● **DATA FOR THIS EXERCISE**

+++

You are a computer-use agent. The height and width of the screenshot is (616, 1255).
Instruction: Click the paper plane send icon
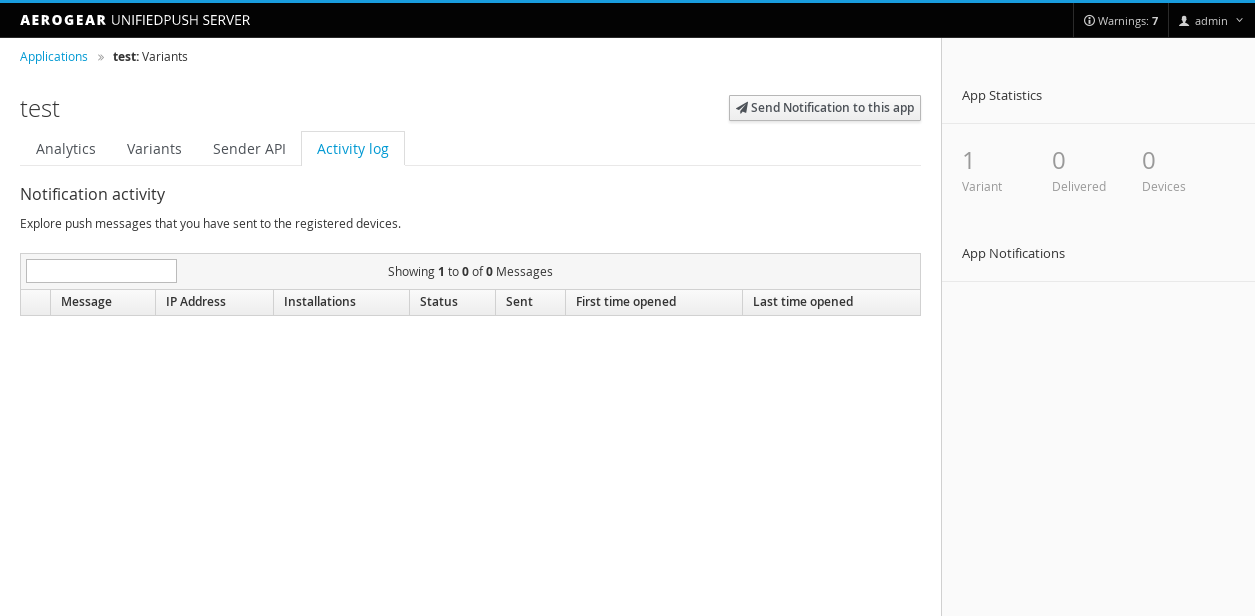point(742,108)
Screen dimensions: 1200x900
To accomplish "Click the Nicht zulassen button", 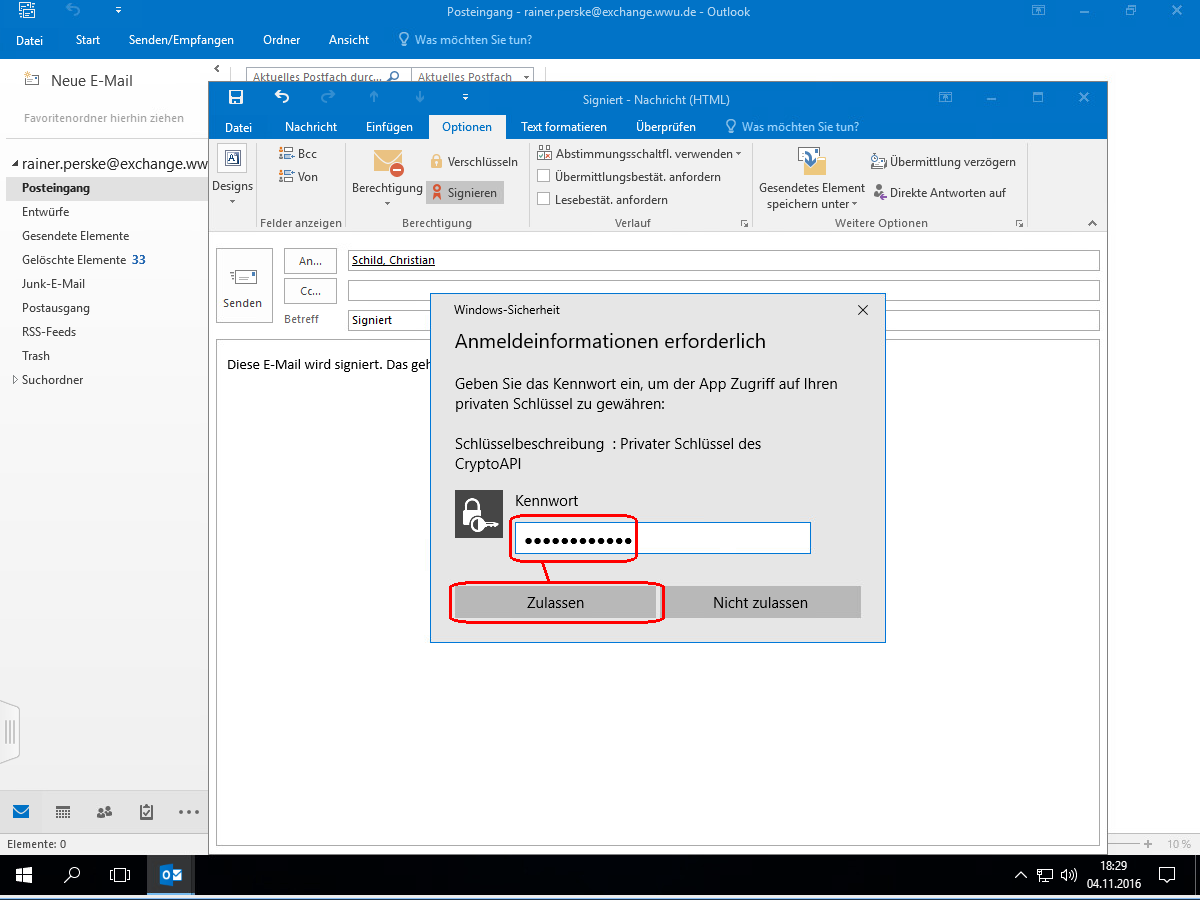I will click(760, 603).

+++

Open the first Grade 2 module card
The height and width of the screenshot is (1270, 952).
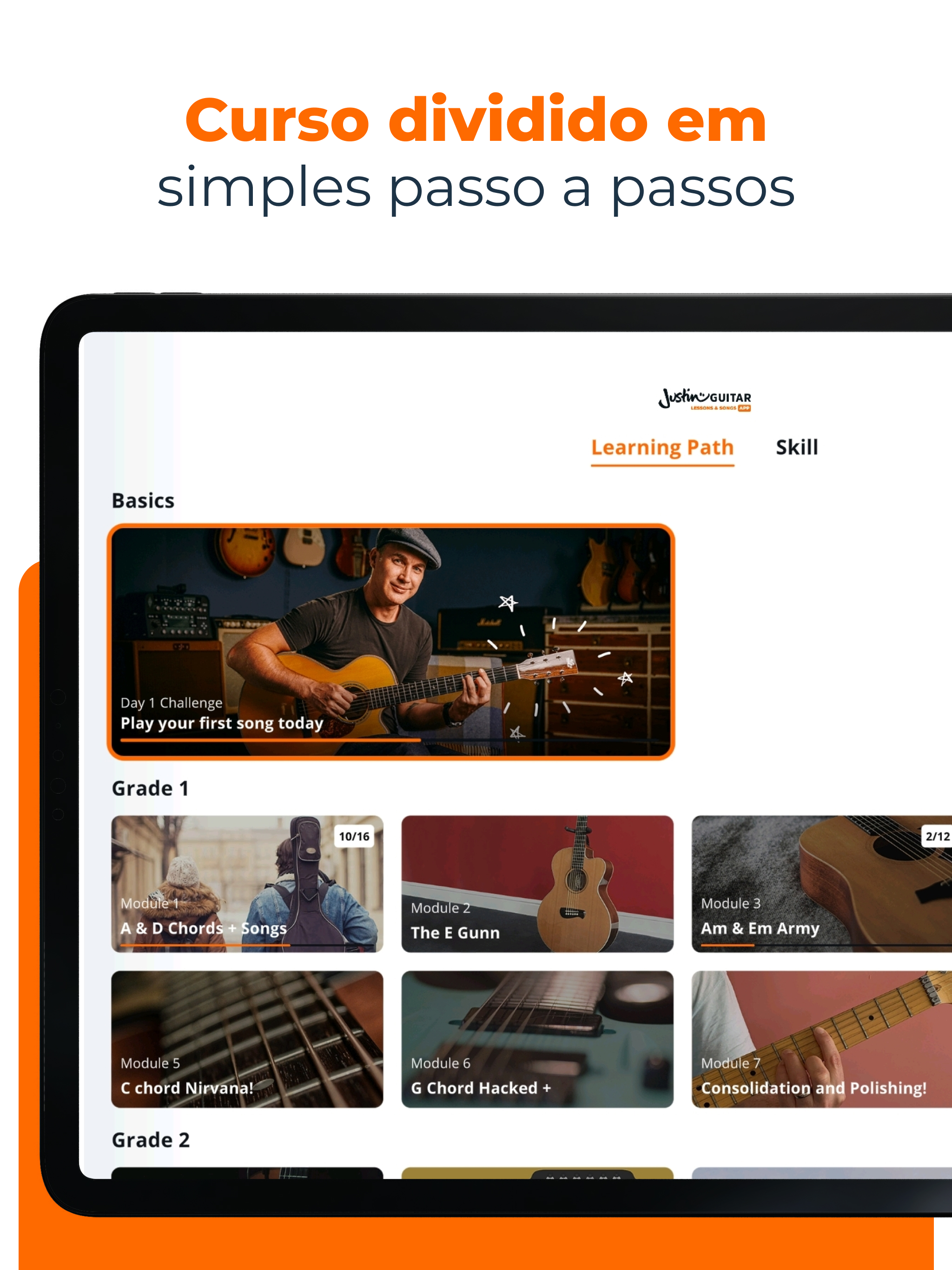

+++

● **WRITTEN TASK**
Please write out the lines again, starting at the one that contains "Open the first Grade 2 module card" and stopping after the one that contains "The height and width of the screenshot is (1270, 952).", with "first" swapped for "second" and nothing else changed.

● **THE OUTPUT**
Open the second Grade 2 module card
The height and width of the screenshot is (1270, 952).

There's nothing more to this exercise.